Again, he felt the cold sensation in his spine. No, they were not willing to die. Not to die their own deaths. They were willing that mankind, in some remote eon many millennia from now, should go extinct, or people on far planets condemned to starve amid the cratered salt flats or by shores of seas of boiling ink beneath strange and moonless skies.

7. Verdict

By the time he hiked back over field and flood, forest and plain to the riverside where all the representatives of man had gathered, they were ready to receive him. As before, figures looked down from columns and stepped pyramids, and the fields were filled with Swans and Men, and many races and sub-races of Man. Music played from the whole environment, bird and insect, leaves and lapping waters joining in the refrain to welcome him. Stately thin-faced Swans folded their wings, and bowed, and in the river the whales and lesser cetaceans of the Melusine order sported and wallowed in his honor.

And here also was Blackie, dressed in new clothing, who had a hat with a feather in it. He was spinning the hat on his finger, tossing it in the air and catching it, over and over. He stood near the stairs that led down to a launching vessel.
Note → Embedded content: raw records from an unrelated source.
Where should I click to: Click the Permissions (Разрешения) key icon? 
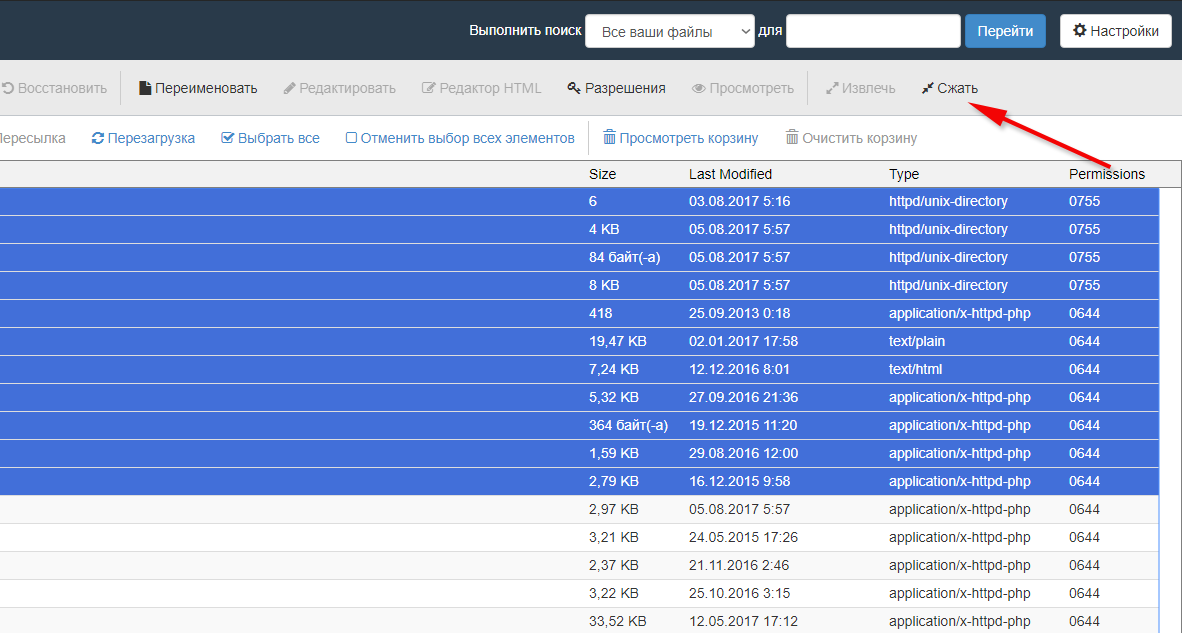click(x=574, y=88)
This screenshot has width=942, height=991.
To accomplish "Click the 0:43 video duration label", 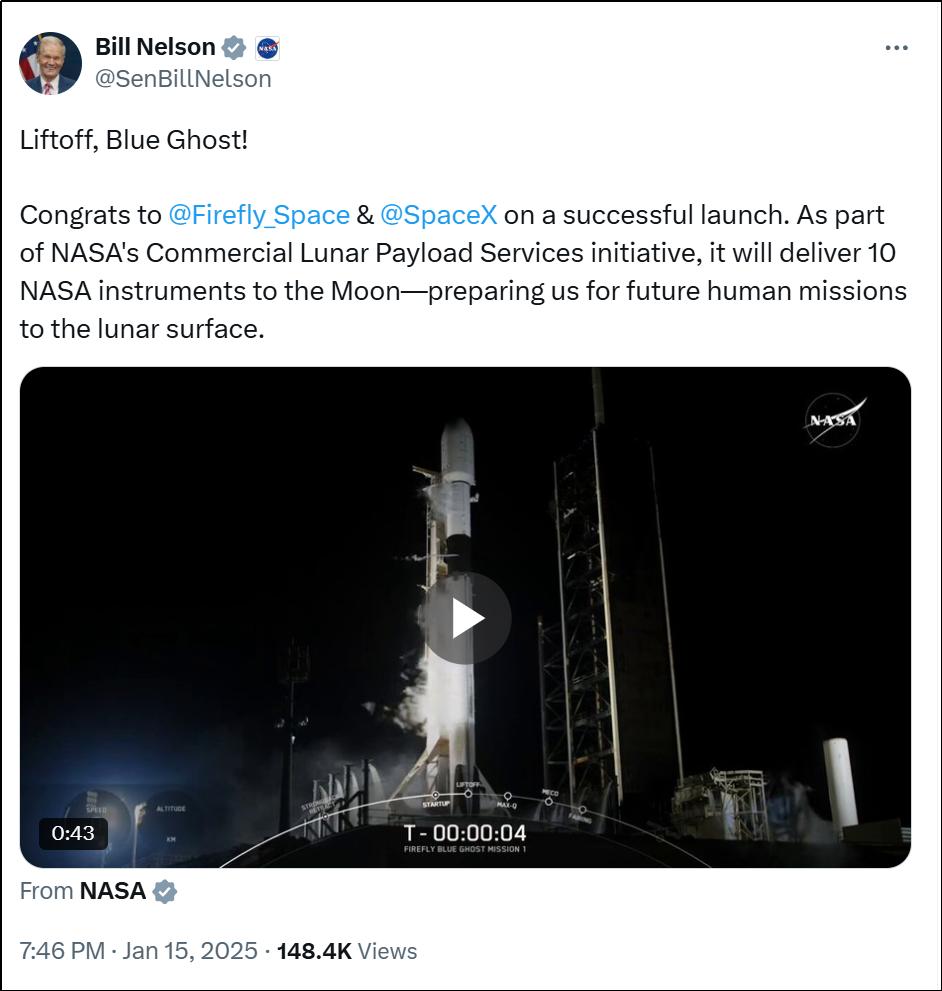I will click(73, 833).
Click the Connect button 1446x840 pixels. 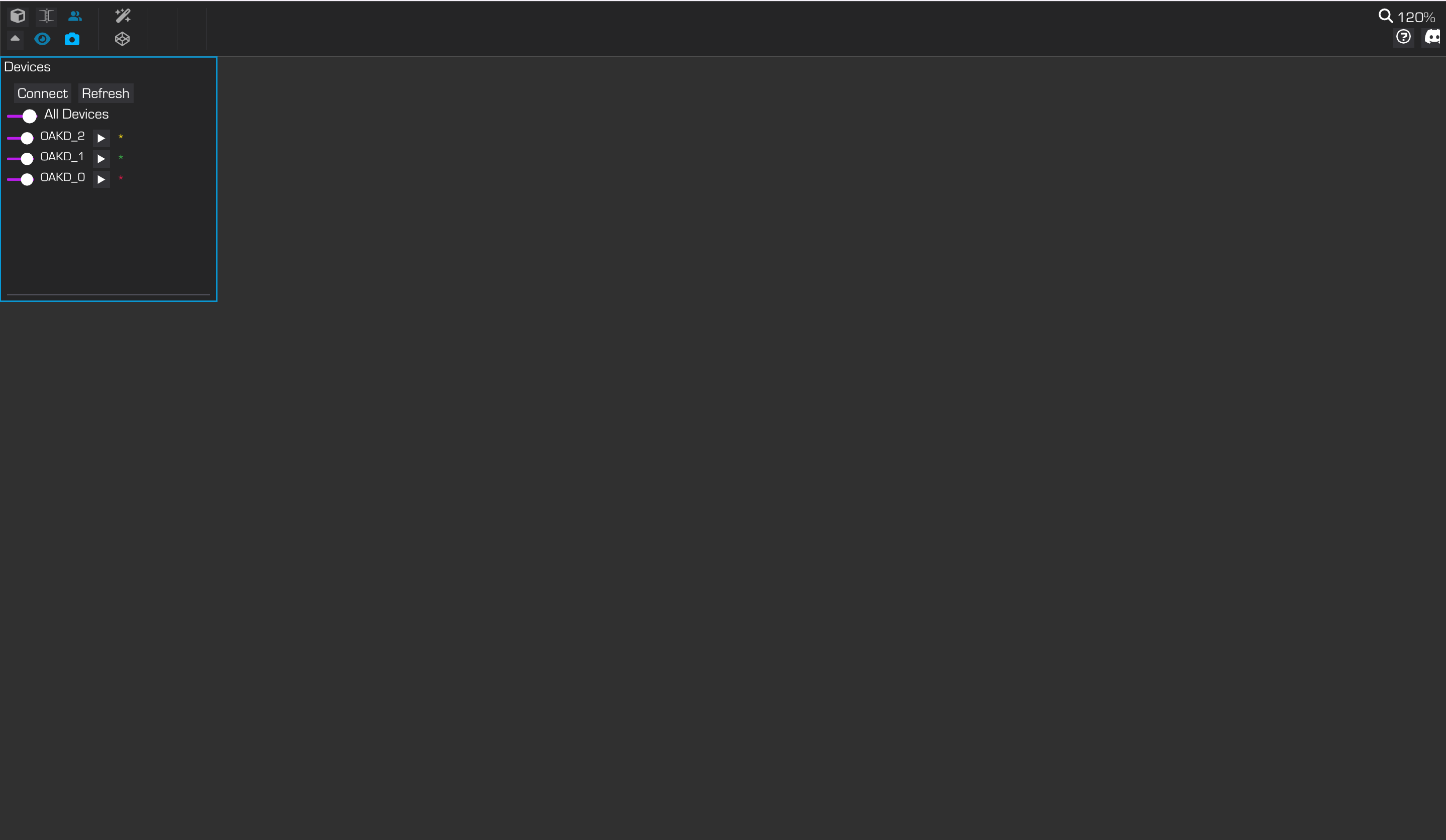click(43, 93)
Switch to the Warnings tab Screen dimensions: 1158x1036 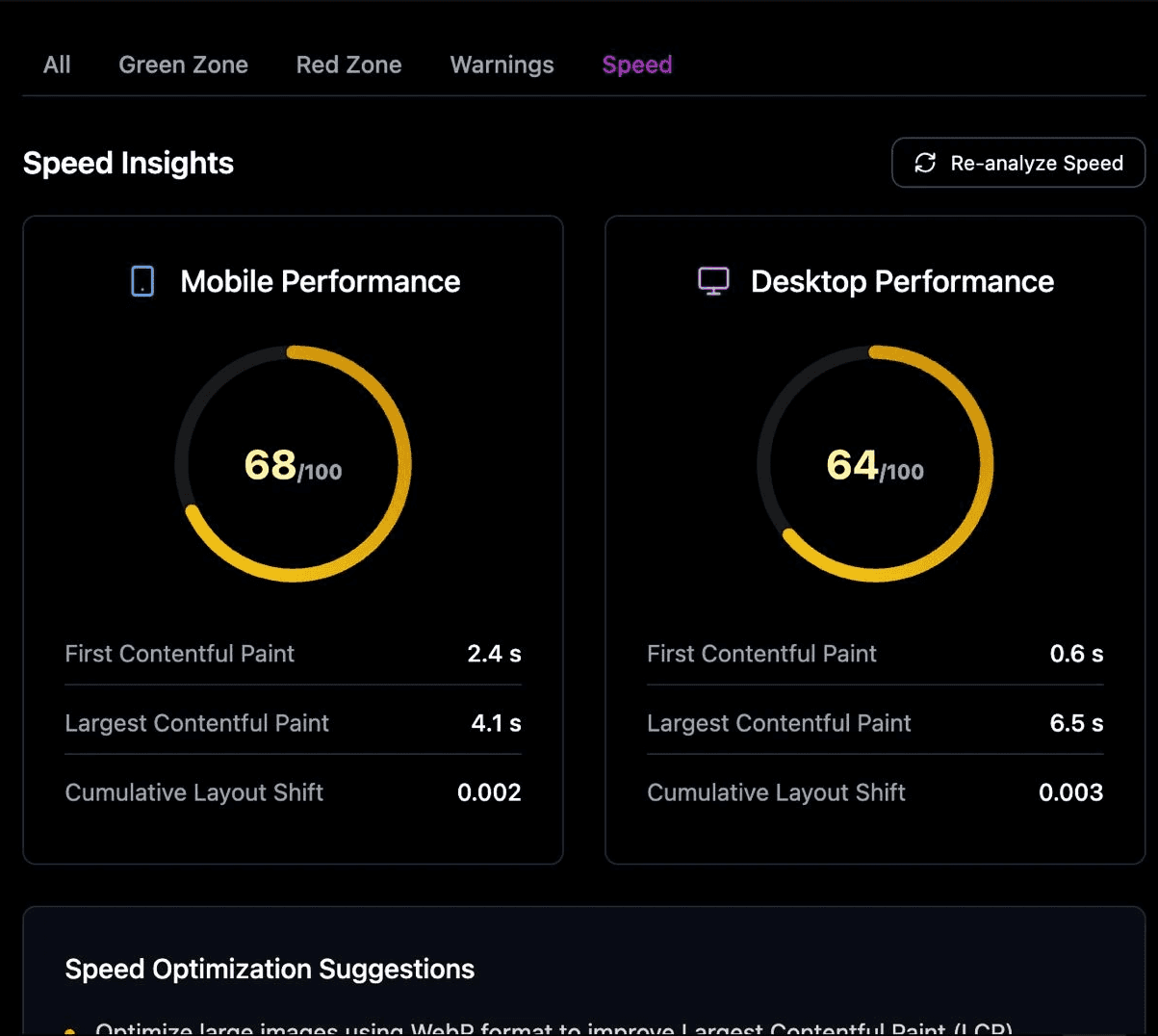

Montrose did not wait for all the music to cease and the ceremonial bows to be ended.

“Bugger you all,” said Menelaus Montrose in a harsh voice. “You’ve had your fun. I mean to see my wife again. That’s all.”
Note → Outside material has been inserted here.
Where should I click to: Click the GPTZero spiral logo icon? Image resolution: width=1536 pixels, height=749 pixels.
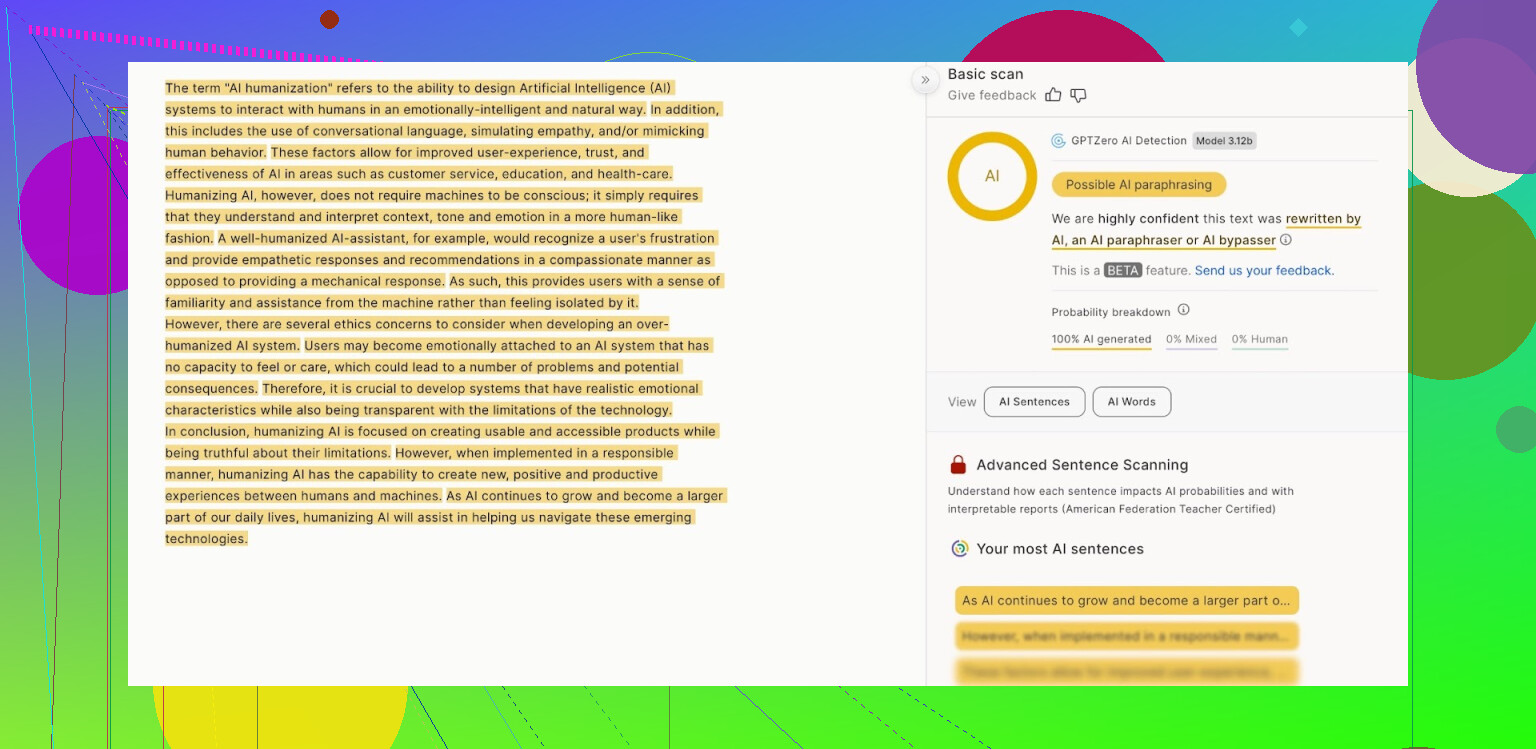pos(1058,141)
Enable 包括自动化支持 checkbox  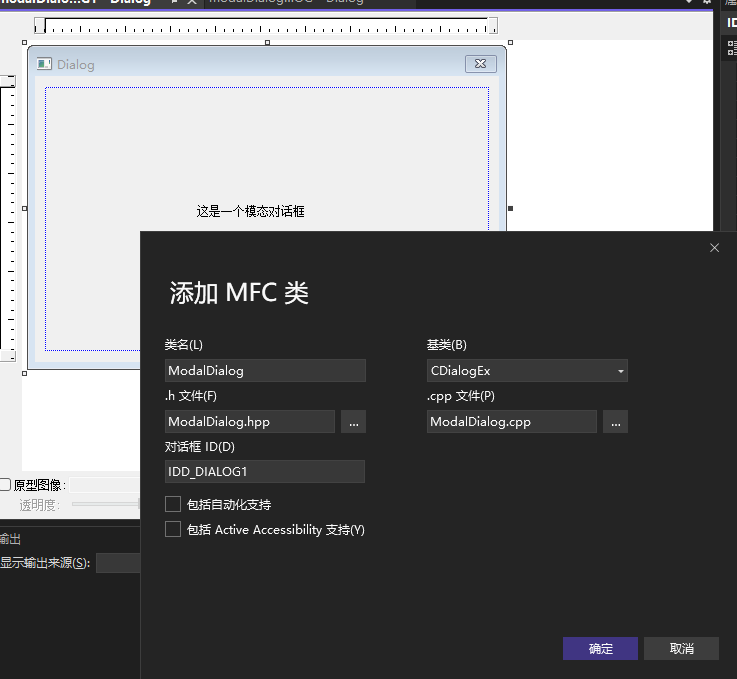point(174,504)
And he slunk down the stairs to the launching vessel waiting to carry him back to exile in the outer Solar System, and Del Azarchel, whistling and skylarking, skipped after.

8. A Small Moon Burns

A.D. 11322

Within the arms of the mighty crescent of the planet Jupiter, on the night side, among the flashes of eternal lightning, a bright dot appeared sliding across the cloud belts. The countless square miles of sails were focusing the weak sunlight of the outer system like a parabolic magnifying glass into a pinpoint of hell.

At the moment, all three tugs were aft of the great ship, connected by monocrystalline carbon tethers to numerous stanchions dotting the nonrotating segment of the hull, and Del Azarchel could see on high frequency wavelengths both the powerful magnetic fields surrounding the engines, and the blazing star of their exhaust. The tugs were forming a drag against the sail pressure.